Report the count of lines in the entries below that contain "series", and leave out everything else.
[Entries supplied — start]
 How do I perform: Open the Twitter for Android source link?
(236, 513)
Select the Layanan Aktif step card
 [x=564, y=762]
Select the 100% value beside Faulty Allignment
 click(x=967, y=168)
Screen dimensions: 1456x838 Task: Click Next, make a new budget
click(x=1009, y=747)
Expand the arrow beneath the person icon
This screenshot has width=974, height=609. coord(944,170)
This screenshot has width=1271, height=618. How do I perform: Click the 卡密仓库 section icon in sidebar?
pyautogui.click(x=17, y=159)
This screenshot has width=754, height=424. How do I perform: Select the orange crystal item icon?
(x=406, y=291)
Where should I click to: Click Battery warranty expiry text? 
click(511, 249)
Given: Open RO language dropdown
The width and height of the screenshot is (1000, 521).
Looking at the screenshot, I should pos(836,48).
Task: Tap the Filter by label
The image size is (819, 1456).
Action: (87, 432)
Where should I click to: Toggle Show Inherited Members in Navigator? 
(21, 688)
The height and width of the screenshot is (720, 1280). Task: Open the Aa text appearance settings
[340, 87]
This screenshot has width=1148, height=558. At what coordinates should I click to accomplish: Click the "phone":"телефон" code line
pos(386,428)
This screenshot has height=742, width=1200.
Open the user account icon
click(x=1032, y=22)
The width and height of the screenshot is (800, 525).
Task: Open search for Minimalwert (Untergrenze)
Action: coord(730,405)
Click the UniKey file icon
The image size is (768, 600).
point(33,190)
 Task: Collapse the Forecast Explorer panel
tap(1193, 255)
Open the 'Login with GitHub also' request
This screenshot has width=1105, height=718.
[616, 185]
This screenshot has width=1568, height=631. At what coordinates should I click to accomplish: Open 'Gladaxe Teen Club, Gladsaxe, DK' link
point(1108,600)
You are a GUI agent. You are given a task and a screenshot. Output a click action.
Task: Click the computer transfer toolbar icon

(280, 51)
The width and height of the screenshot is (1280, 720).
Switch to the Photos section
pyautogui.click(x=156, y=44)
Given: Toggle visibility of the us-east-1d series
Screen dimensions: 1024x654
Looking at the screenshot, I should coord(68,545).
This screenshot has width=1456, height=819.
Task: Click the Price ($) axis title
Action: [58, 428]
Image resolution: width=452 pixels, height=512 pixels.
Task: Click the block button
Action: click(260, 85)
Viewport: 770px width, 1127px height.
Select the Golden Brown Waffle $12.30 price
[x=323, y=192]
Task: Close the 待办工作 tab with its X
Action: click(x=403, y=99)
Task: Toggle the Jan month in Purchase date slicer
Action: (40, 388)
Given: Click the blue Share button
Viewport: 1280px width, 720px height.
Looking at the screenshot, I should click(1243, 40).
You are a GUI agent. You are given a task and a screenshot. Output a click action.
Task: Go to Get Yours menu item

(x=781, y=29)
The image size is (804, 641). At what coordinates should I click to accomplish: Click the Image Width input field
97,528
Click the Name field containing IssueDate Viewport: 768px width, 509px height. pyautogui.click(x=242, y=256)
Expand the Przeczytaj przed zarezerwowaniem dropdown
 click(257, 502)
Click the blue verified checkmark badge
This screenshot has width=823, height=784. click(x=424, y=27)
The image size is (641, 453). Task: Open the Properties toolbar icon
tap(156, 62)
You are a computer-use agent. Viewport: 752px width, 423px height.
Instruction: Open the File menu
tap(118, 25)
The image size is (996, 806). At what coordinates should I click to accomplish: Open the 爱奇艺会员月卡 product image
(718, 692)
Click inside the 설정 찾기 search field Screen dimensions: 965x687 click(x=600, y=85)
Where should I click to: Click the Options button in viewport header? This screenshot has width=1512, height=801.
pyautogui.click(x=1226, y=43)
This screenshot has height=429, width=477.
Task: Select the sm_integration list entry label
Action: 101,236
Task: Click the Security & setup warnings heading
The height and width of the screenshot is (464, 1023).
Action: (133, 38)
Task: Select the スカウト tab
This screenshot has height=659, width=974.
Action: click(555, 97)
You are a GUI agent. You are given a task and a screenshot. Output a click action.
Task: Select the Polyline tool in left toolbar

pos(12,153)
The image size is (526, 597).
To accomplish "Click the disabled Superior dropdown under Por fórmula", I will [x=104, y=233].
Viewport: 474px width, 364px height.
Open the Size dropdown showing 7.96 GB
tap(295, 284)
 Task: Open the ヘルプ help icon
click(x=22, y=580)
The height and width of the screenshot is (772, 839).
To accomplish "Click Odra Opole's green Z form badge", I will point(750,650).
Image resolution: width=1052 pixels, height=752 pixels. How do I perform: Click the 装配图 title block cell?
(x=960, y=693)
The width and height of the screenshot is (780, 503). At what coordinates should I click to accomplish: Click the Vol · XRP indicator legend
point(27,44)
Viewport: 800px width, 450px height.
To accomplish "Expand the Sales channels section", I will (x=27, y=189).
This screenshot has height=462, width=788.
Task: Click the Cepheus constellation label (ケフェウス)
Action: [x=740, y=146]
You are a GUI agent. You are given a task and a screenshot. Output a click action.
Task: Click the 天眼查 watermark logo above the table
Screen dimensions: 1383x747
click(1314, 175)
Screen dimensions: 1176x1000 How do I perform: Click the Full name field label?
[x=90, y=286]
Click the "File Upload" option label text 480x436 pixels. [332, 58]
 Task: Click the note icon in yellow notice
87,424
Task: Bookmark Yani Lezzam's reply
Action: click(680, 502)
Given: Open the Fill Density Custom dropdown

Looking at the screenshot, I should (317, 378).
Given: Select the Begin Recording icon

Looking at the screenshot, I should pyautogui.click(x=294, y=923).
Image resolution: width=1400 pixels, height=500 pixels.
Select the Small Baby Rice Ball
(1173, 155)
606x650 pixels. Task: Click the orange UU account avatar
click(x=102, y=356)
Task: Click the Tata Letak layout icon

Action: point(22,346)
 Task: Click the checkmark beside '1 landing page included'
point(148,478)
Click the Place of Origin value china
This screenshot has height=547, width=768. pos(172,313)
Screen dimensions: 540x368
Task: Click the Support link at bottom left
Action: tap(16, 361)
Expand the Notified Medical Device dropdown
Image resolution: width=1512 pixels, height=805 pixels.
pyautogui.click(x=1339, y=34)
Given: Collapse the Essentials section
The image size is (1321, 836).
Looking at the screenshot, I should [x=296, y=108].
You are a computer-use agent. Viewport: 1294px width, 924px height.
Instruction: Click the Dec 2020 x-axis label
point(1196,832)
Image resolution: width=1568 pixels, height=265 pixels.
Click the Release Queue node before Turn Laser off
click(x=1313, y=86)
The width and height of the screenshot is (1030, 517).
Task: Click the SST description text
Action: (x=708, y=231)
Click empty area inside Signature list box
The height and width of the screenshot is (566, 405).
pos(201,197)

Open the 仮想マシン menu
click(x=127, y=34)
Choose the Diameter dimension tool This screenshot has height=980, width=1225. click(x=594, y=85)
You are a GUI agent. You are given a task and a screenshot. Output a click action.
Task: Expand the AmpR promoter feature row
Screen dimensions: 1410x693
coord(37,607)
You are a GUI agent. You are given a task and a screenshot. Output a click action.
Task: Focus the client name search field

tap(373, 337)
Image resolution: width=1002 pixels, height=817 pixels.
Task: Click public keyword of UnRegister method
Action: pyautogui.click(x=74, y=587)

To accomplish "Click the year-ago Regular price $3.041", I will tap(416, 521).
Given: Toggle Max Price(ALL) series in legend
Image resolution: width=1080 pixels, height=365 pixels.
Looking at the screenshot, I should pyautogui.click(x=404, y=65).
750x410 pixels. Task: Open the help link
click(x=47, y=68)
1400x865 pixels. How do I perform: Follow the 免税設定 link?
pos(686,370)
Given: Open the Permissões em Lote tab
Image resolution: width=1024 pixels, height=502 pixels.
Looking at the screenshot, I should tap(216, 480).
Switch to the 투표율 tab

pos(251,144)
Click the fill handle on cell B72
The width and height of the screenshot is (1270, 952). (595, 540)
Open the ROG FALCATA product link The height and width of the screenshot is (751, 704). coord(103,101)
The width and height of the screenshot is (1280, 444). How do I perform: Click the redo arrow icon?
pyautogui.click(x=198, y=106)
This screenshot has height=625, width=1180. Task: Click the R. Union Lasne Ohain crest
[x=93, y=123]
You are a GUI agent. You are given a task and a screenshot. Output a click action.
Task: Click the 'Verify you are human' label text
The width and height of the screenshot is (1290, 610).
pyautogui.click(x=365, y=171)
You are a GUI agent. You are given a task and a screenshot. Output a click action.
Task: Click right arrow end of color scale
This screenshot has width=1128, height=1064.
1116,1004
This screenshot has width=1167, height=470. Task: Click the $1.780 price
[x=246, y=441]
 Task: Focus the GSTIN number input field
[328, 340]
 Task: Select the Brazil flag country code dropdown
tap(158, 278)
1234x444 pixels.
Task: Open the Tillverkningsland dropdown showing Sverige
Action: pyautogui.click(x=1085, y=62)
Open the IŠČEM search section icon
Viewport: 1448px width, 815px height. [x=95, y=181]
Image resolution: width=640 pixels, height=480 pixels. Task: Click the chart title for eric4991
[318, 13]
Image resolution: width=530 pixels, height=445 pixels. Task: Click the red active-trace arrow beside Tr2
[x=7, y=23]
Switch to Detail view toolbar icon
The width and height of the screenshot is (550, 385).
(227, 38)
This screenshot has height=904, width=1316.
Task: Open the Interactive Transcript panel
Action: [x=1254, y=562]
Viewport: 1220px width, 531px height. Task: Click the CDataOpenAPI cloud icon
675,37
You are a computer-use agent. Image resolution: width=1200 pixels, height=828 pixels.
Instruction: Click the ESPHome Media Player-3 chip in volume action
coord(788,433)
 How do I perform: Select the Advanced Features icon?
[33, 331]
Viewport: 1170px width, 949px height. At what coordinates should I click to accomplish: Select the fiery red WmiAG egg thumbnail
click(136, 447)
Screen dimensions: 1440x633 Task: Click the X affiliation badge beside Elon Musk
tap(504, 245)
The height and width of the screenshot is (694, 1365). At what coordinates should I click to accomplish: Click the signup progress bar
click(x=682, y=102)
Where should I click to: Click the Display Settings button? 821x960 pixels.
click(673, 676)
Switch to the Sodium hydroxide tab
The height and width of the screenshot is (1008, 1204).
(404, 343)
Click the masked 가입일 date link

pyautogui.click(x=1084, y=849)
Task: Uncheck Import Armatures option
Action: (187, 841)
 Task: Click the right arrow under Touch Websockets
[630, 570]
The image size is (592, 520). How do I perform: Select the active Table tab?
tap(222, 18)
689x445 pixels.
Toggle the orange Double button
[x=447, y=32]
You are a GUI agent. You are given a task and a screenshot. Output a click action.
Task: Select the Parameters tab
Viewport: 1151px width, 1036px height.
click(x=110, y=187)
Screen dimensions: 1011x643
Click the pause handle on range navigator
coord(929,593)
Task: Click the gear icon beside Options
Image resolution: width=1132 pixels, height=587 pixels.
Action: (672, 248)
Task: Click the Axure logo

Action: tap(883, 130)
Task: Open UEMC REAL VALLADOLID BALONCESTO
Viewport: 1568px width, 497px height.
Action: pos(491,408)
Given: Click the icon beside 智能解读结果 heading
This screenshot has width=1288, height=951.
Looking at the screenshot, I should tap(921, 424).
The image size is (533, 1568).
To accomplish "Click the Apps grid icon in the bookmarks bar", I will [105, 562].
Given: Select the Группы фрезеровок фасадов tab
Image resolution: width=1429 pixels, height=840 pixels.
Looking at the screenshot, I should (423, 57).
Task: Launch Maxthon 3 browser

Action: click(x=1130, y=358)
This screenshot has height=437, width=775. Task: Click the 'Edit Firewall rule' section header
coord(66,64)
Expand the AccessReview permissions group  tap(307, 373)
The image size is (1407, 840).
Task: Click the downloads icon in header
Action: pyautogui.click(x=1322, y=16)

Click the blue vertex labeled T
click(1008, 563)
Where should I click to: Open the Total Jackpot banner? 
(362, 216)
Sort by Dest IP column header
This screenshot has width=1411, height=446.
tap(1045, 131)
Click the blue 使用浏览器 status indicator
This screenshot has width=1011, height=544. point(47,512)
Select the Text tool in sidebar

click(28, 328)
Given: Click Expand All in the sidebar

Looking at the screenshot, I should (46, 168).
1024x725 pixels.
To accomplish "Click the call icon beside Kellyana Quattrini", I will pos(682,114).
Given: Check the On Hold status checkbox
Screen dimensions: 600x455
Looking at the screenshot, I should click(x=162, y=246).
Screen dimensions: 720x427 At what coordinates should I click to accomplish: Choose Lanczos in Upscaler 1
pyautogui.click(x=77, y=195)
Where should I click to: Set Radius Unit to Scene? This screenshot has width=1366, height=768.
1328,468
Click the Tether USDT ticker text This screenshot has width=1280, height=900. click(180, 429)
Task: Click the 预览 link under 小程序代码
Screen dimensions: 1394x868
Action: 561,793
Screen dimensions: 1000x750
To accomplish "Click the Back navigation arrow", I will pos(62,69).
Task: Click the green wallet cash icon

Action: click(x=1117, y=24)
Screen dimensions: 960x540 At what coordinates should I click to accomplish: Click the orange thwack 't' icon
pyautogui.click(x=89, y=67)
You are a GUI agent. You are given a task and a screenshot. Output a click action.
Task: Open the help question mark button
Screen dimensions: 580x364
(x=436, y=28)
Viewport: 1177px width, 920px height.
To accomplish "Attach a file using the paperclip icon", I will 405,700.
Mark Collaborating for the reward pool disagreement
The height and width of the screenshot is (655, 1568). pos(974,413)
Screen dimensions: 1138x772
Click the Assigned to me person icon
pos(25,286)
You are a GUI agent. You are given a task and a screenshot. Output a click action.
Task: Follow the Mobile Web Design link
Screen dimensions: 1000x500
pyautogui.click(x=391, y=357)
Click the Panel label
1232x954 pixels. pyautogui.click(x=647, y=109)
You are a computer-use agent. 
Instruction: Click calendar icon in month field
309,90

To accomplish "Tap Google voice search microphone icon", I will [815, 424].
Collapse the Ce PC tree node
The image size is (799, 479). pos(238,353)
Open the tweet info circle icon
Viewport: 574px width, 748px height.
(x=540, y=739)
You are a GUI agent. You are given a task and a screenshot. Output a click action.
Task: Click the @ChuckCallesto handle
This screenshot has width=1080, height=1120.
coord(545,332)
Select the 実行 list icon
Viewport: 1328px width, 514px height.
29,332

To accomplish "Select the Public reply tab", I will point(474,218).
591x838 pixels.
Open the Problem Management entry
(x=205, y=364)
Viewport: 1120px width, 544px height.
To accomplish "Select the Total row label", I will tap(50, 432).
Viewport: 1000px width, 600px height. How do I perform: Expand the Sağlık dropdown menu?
[Entries supplied — finish]
### Solution below
2